Inflation Waking Up Bonds
S&P 500 bulls didn‘t make much progress even though the credit markets initially favored the daily rebound to stick. Bouncing between the daily highs and lows, the 500-strong index gave up a few moderately good opportunities to take on 4,390 again. VIX understandably calmed down on the day, but doesn‘t give impression of yielding too much to the downside – on the contrary, it seems to be on a general uptrend since early Jul. Volatility is returning, and that‘s characteristic of the unfolding correction.
How far lower would it reach? The 4,340 followed by 4,300 and lower to mid 4,250 are the key supports. The bulls haven‘t (and face quite many headwinds from related markets, including the dollar) stepped in to close Tuesday‘s gap, which would be a game changer. For now, we‘re in a trading range where the bears have the advantage. The stock market bull hasn‘t topped, we‘re merely in an unpleasant correction, of which the daily upswing in utilities or consumer staples is a testament.
Yields and the dollar are taking turns at pressuring inflation plays, and precious metals are feeling the heat especially, ignoring the debt ceiling being still unresolved. Treasury yields are returning to more reasonable levels in order to reflect the Fed‘s dillydallying:
(…) Bonds are signalling that the Fed‘s image of inflation fighter (right or wrong, have your pick) is losing the benefit of the doubt it was given with the Jun FOMC – bond yields have abruptly ended their descent and subsequent trading range. This spells not only inflation (the risk of Fed‘s policy mistake – warnings it would take longer with us than originally anticipated coupled with the professed faith it would just naturally subside all by itself), but smacks of stagflation.
The slowly but surely acknowledged inflation surprise will come back to bite the central bank as inflation expectations are finally surging again, reflecting the cost-push inflation (hello commodities superbull), job market challenges and increasingly strained supply chains characterized by order cuts, delays, shortages and general issues in getting merchandise where it‘s awaited (hello port congestion, docking plus trucking staff shortages and full container ships anchored and awaiting unloading). And I‘m not even talking record drought through the West Coast stretching into Rockies and Midwest, or China electricity rationing. Precious metals seem to be the most undervalued asset class these weeks really.

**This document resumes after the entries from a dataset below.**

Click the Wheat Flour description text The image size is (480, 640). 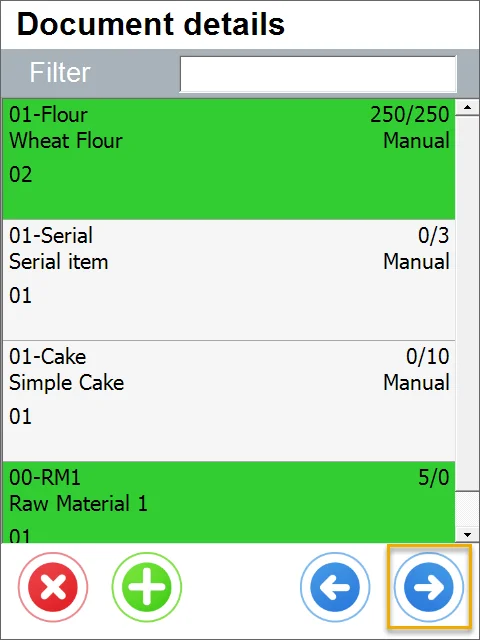(66, 141)
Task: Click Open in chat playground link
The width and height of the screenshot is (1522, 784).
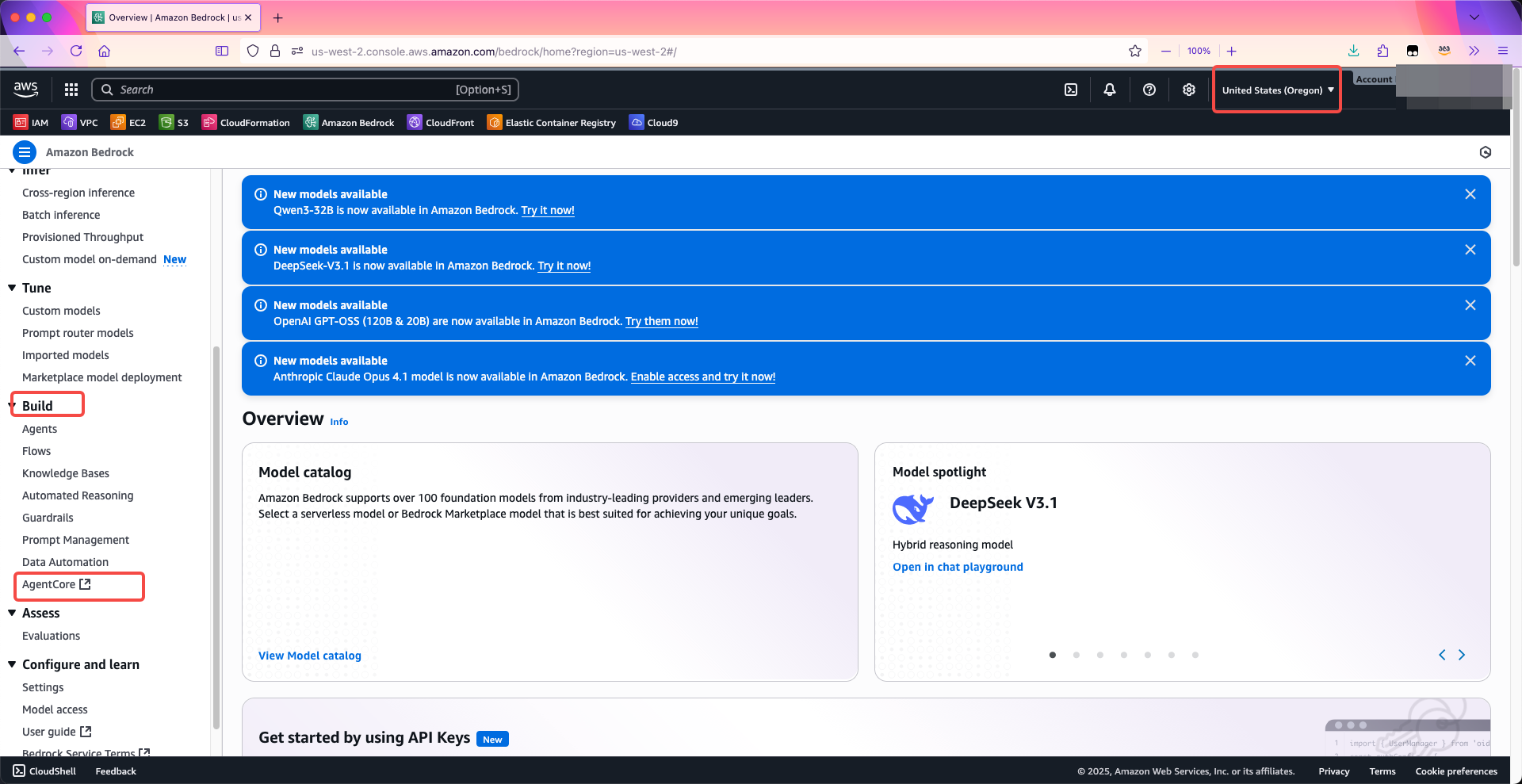Action: (958, 567)

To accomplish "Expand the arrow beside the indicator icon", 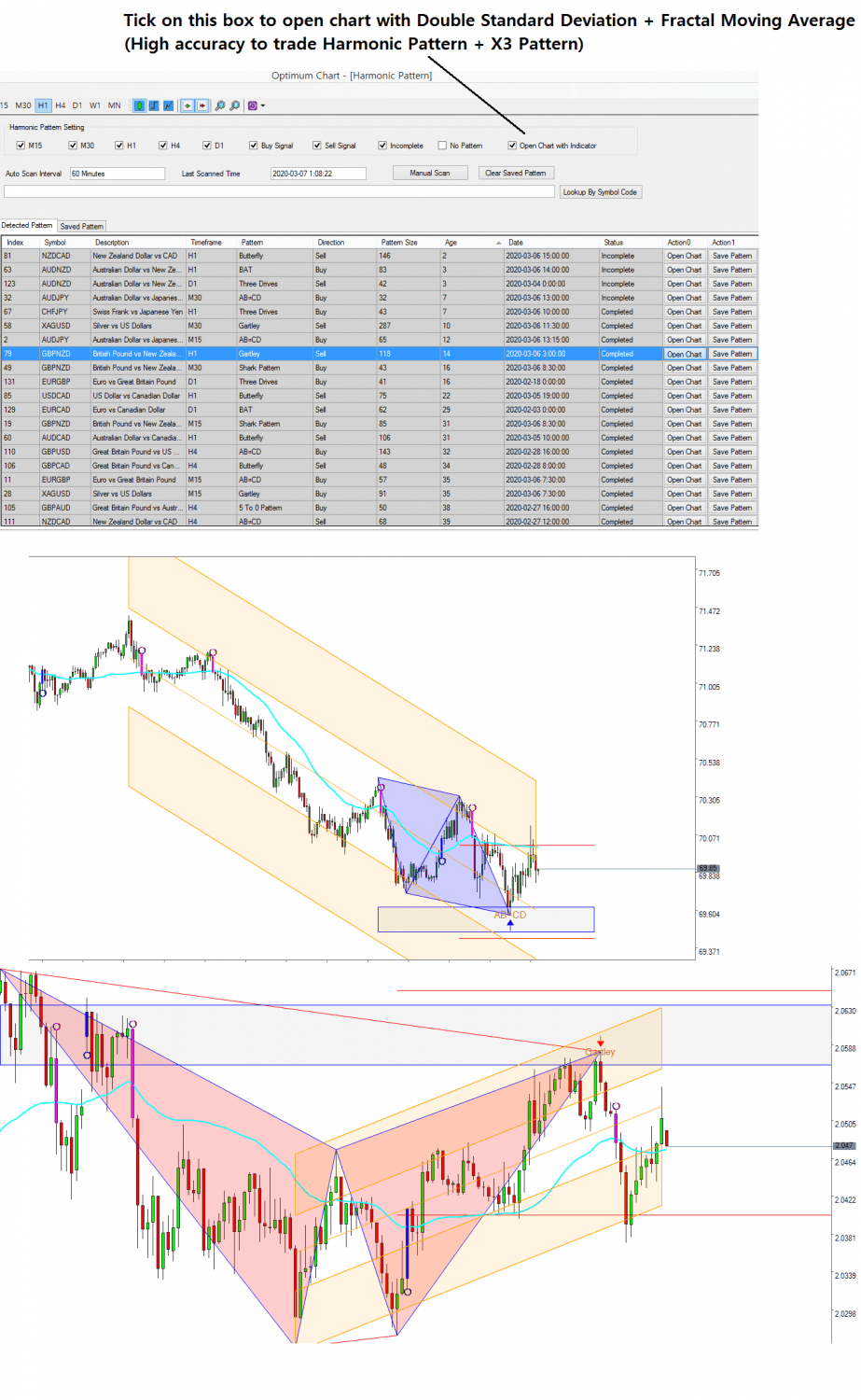I will [x=263, y=105].
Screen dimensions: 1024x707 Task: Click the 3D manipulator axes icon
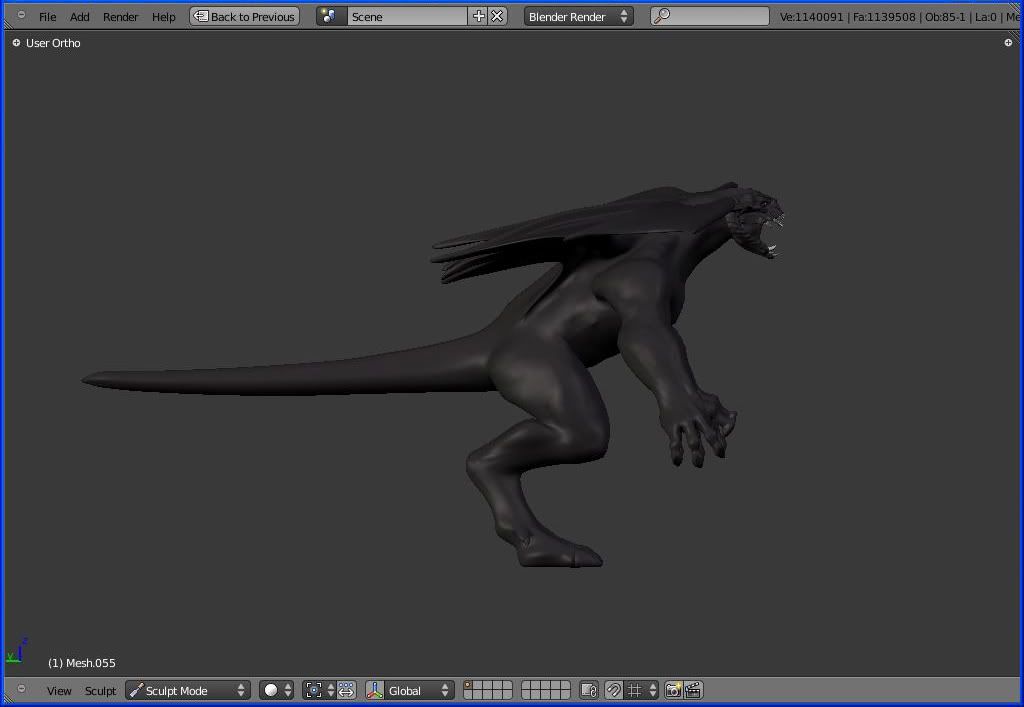375,690
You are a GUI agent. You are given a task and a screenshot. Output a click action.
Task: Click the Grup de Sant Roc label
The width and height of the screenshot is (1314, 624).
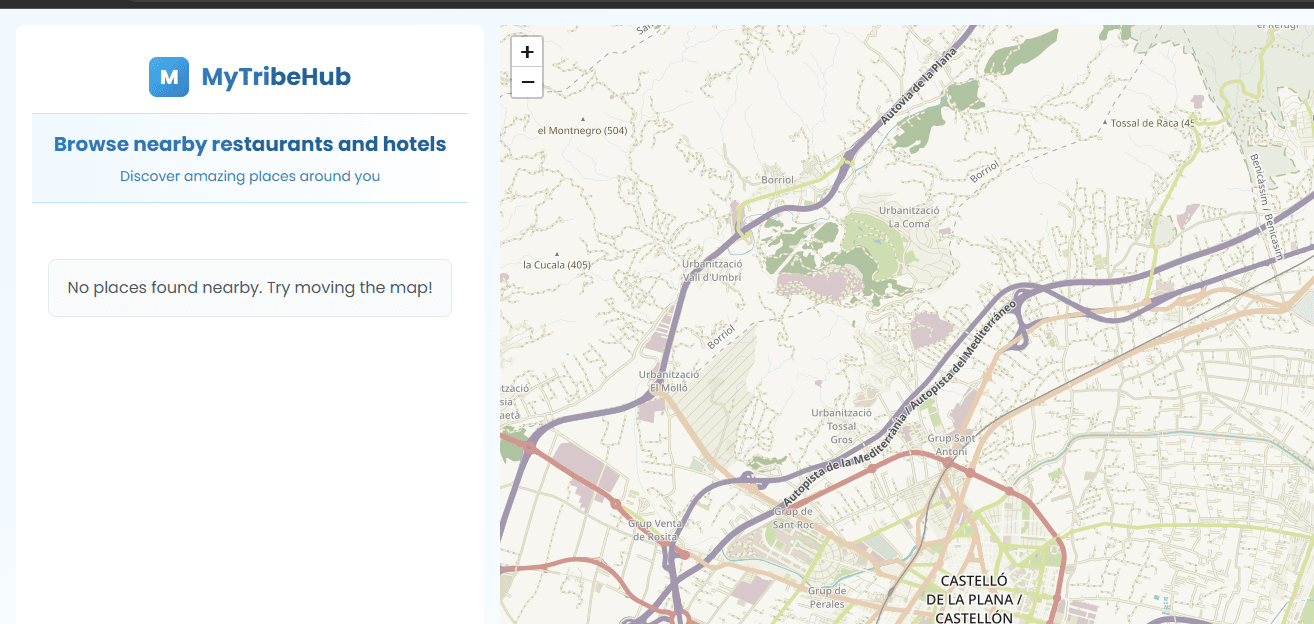793,518
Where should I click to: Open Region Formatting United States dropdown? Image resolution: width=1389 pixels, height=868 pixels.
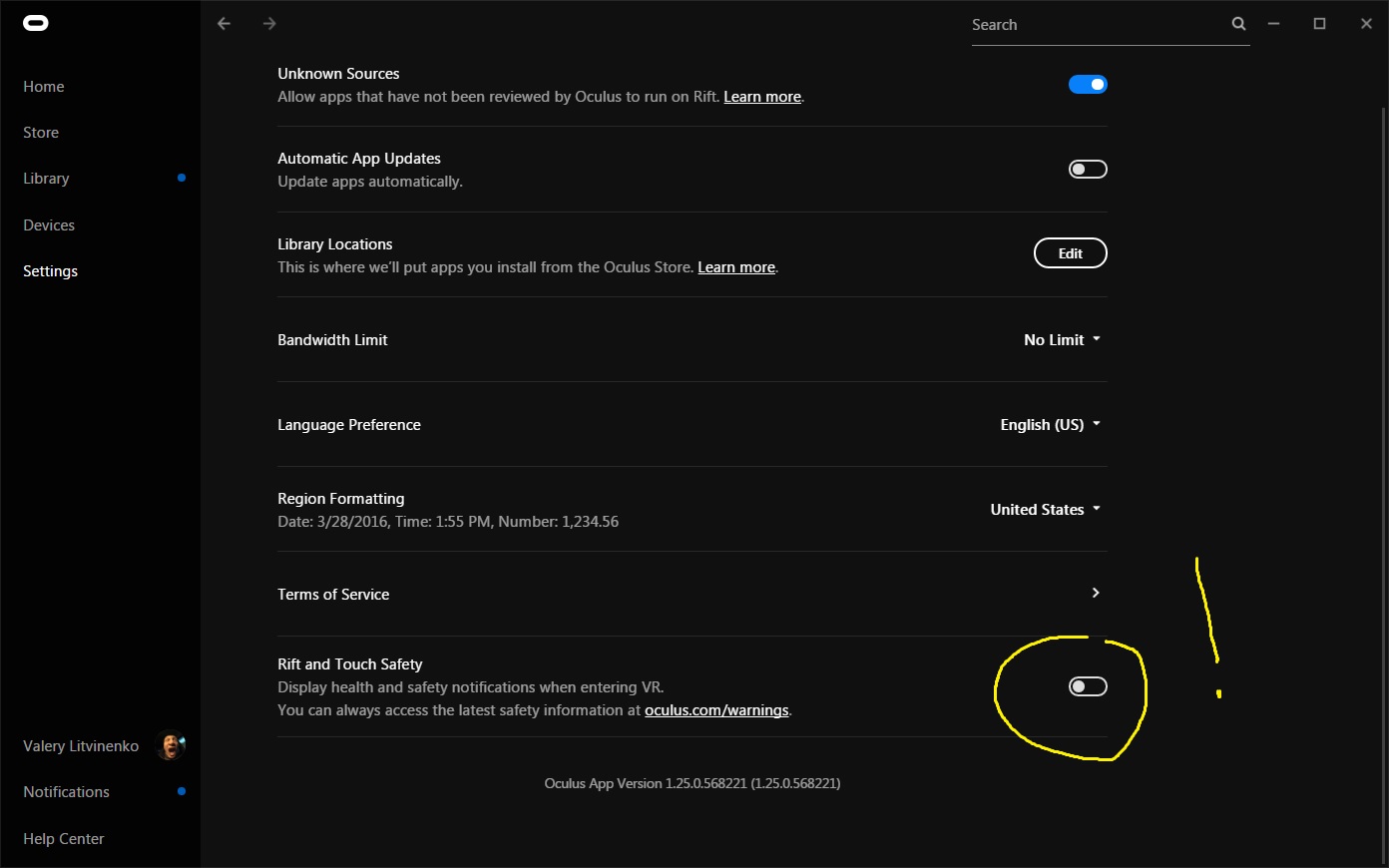point(1045,510)
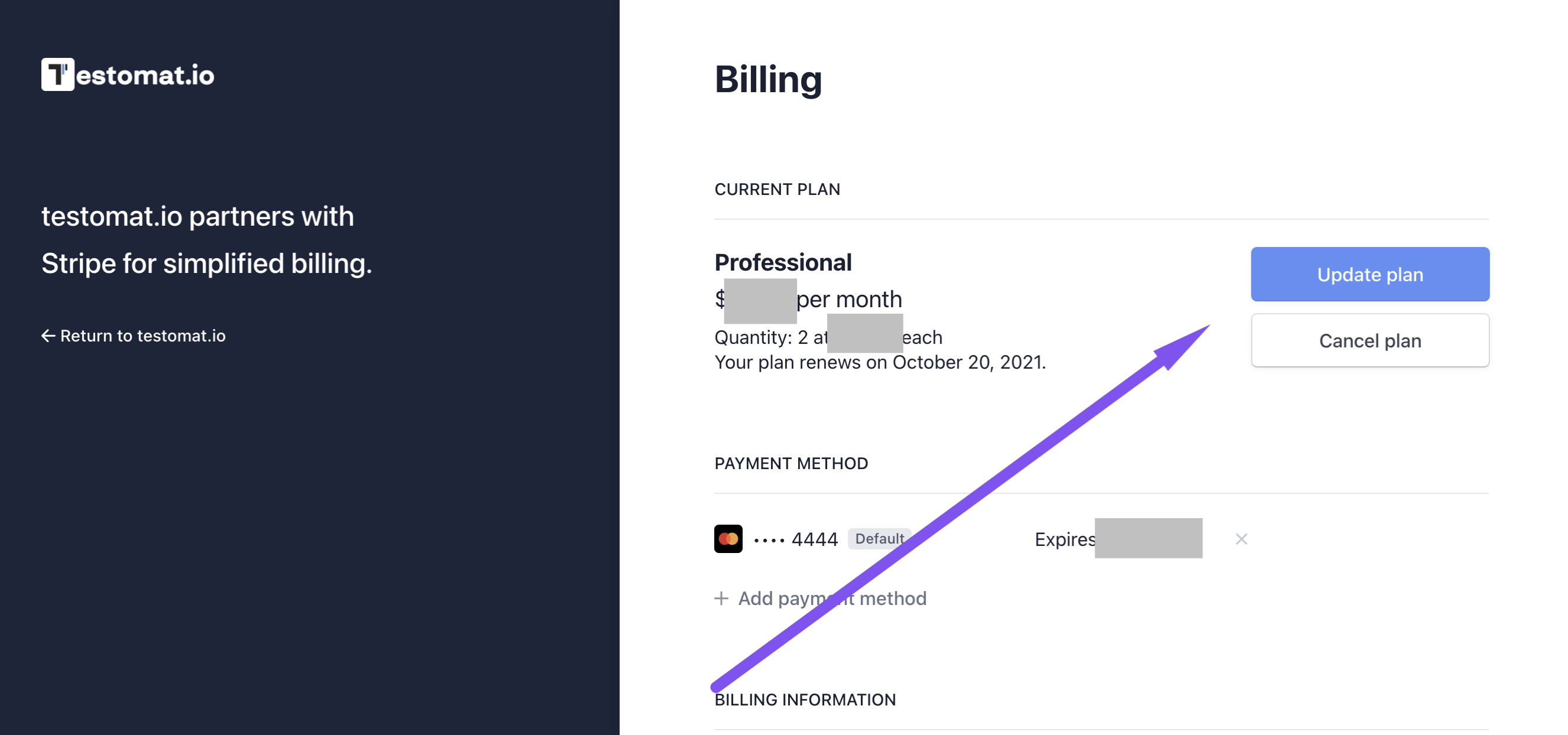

Let‘s move right into the charts (all courtesy of www.stockcharts.com).
S&P 500 and Nasdaq Outlook
S&P 500 paused for a day, and the bulls wasted a few chances to move higher.
Credit Markets
Credit markets opened on a strong note (HYG did), but gave up the advantage – lower values still seem a question of (relatively short) time.
Gold, Silver and Miners
Precious metals remain under pressure, and silver was hammered by the daily upswing in the dollar. Gold volume didn‘t correspondingly jump higher, indicating that the selling pressure taking gold to silver ratio to 80, is a tad overdone. As stated days ago, look to copper to show signs of life first – outperformance of CRB Index would be a first welcome sign.
Crude Oil
Crude oil consolidation continues, and the volume behind last two days, shows healthy accumulation.
Copper
Copper couldn‘t keep the unfolding flag intact – the hesitation goes on, and the red metal is increasingly trading in the rather undervalued end of its spectrum. Overall, it remains range bound for now.
Bitcoin and Ethereum
Bitcoin and Ethereum bulls are on the move, and the $40K in BTC held up – the daily indicator posture is improving, and we can look for the upswing to continue – remarkable in the face of rising dollar, which is in my view closer to a top than generally appreciated.
Summary
Stocks aren‘t out of the woods yet, and the yields are putting pressure on tech. Commodities are largely ignoring the taper timing and pace speculation, which can‘t be said about precious metals reacting once to the dollar, then to yields – but not to rising inflation, inflation expectations, or deeply negative real rates.